__Brontekst__
__________________________________________________

In de meeste sportsituaties is er maar een zeer korte tijd (namelijk < 300 ms) om kracht te produceren. Het grondcontact tijdens sprinten is bijvoorbeeld rond de 100 ms en de werpfase bij speerwerpen duurt slechts 120 ms [1]. Het snel kunnen produceren van kracht is daarom van groot belang voor succesvolle sportprestaties.
Krachttraining wordt vaak uitgevoerd om de snelheid waarmee kracht geproduceerd kan worden te verbeteren. De effectiviteit van deze training wordt echter meestal onderzocht in bewegingen die niet specifiek de sportbewegingen nabootsen. De snelheid van krachtproductie wordt bijvoorbeeld vaak onderzocht in isokinetische bewegingen (constante snelheid, maar veranderende externe belasting) in één gewricht, terwijl de meeste sportbewegingen zich kenmerken door bewegingen in meerdere gewrichten tegelijk en als ‘isoinertial’ (veranderende snelheid, maar constante externe belasting).

__________________________________________________

__Verstrekte gegevens__
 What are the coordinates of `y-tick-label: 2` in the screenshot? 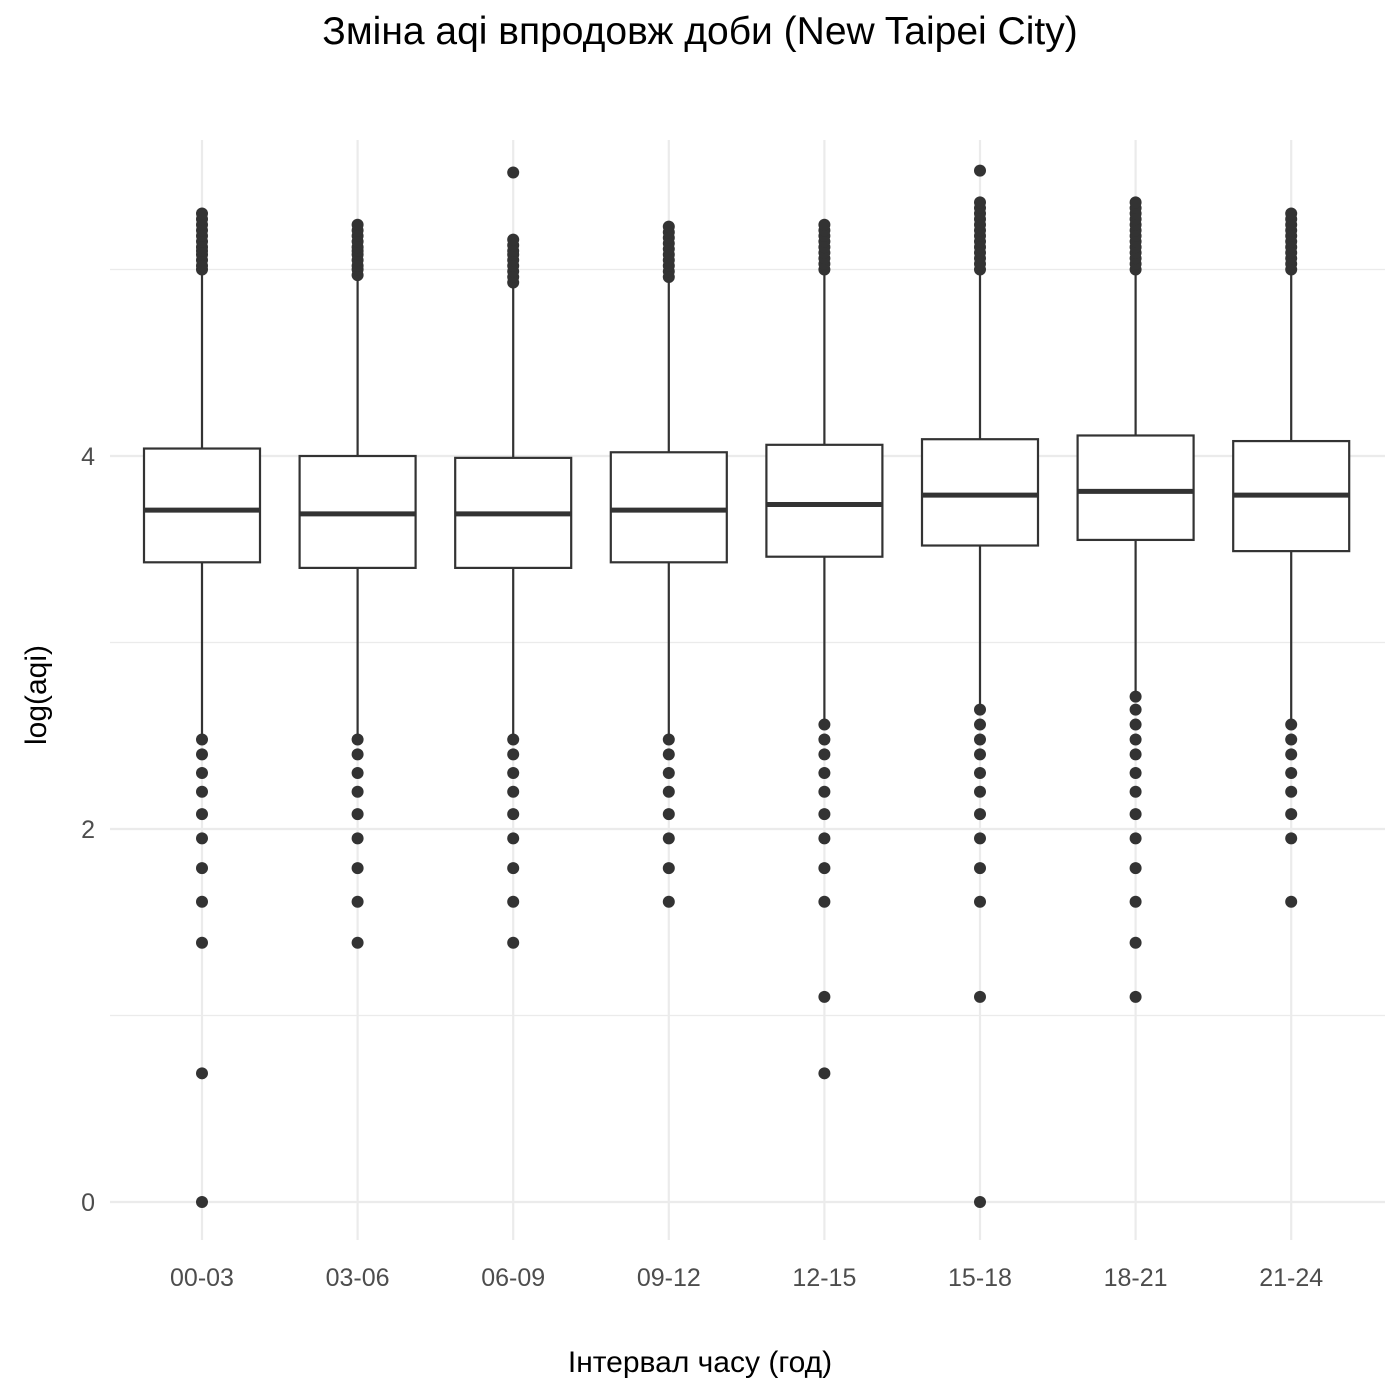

__________________________________________________

__Schriftelijke opdracht 1__
Hoe lang duurt volgens de tekst over krachtproductie in de sport de werpfase bij speerwerpen?
__Schriftelijke opdracht 2__
Leg in één tot drie zinnen uit waarom het snel kunnen produceren van kracht volgens de tekst over krachtproductie in de sport zo belangrijk is.
__Schriftelijke opdracht 3__
Pak de tekst over krachtproductie in de sport weer op en schrijf verder na de laatste zin.

__Jouw antwoord 1__
Slechts 120 ms.

__Jouw antwoord 2__
In de meeste sportsituaties is er maar heel kort tijd om kracht te produceren, minder dan 300 ms. Zo duurt het grondcontact tijdens sprinten ongeveer 100 ms en de werpfase bij speerwerpen slechts 120 ms. Daarom is snelle krachtproductie van groot belang voor succesvolle sportprestaties.

__Jouw antwoord 3__
In een nieuwe systematische review hebben we daarom onderzocht of krachttraining effectief is in het verbeteren van de snelheid waarmee kracht geproduceerd wordt in dynamische isoenertiele bewegingen zonder externe weerstand, over meerdere gewrichten [2]. Eenvoudiger gezegd, we hebben onderzocht of squaten en / of gewichtheffen ervoor kan zorgen dat je kracht sneller produceert tijdens bewegingen zoals springen, gooien of sprinten. We onderzochten ook of dit effect verschilde tussen ongetrainde en recreatief getrainde personen en goed getrainde personen.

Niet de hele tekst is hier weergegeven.